The Vatican condemned the law but allowed congregations to seek authorization, which most did. However, the victory of the Bloc des gauches in the May 1902 legislative elections brought Émile Combes to power, allied with socialists such as Jaurès. His government pursued a staunchly anticlerical agenda, interpreting the 1901 law restrictively.
In spring 1903, Combes submitted 54 authorization requests from male congregations, representing 1,915 houses, to the Chamber of Deputies, all accompanied by negative recommendations.
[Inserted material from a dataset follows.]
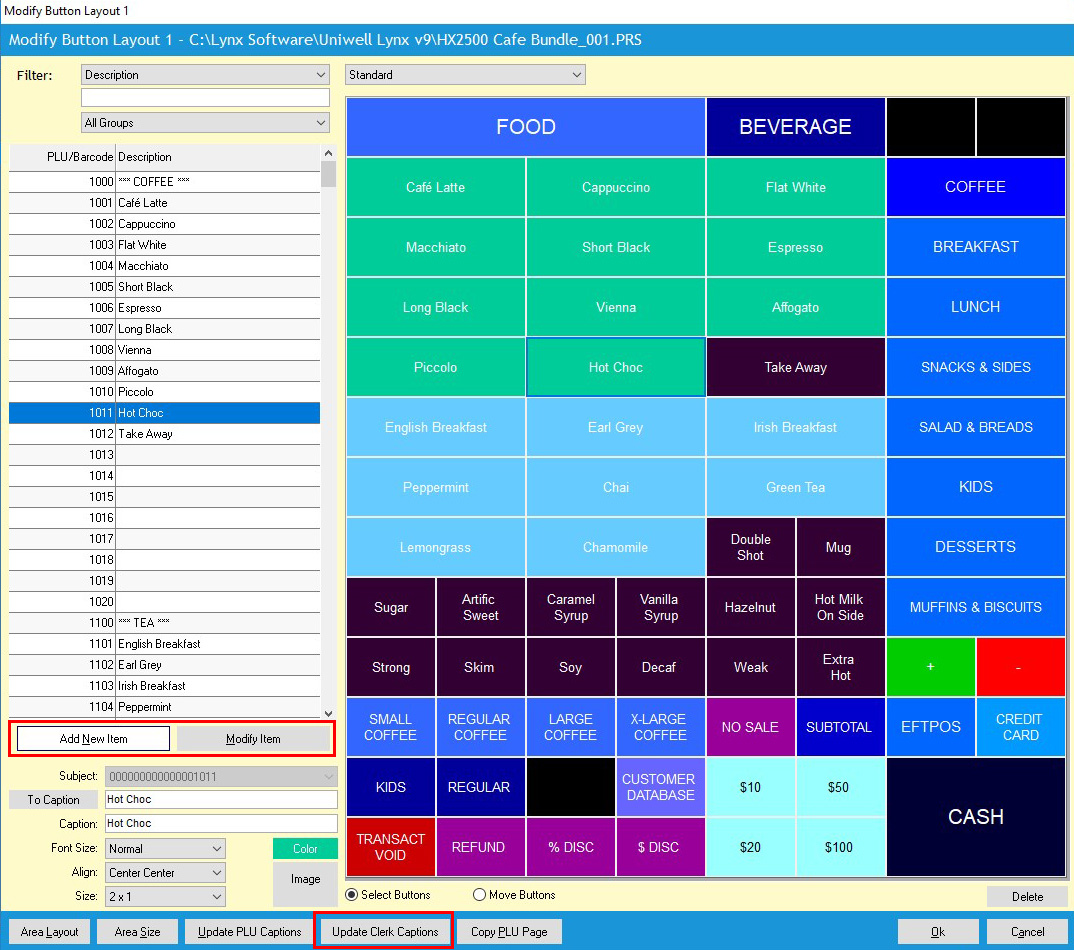
Task: Select the NO SALE layout button
Action: coord(750,727)

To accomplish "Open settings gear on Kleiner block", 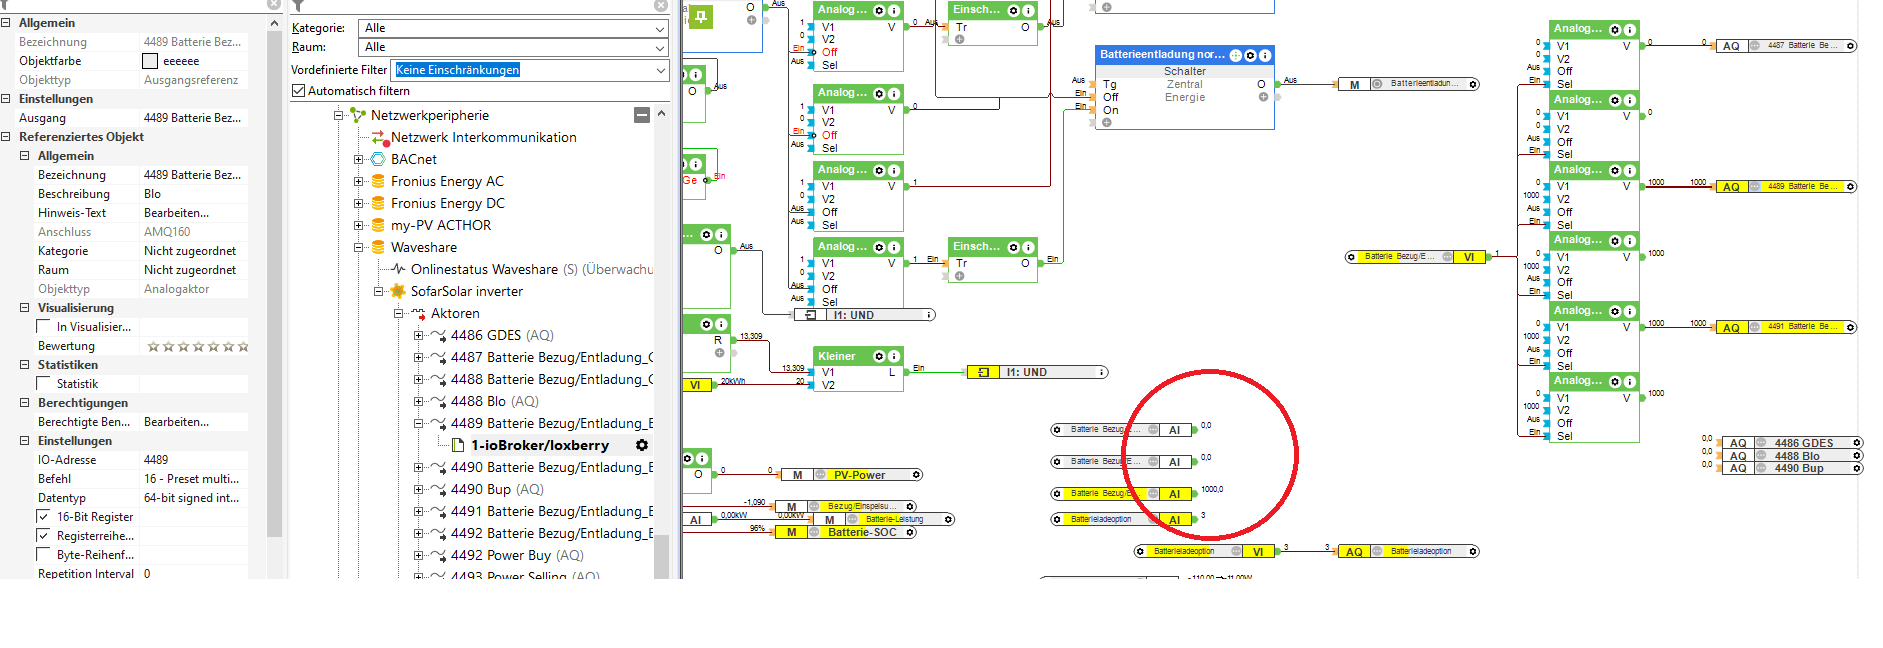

These were divided into three groups:
- 25 teaching congregations (1,689 houses, 11,841 monks);
- 28 preaching congregations (225 houses, 3,040 monks);
- One commercial congregation (the Carthusians, 48 monks).
Simultaneously, Combes submitted requests from six male congregations—hospital, missionary, and contemplative—to the Senate, five with favorable recommendations, which were tolerated: the Brothers Hospitallers of Saint John of God, the Trappists, the Cistercians of Lérins, the White Fathers, and the Missions Africaines de Lyon. One, the Salesians of Don Bosco, received a negative recommendation.
For female congregations, 390 applied for authorization, but only 81 teaching congregations’ dossiers were submitted to the Chamber, all with negative recommendations.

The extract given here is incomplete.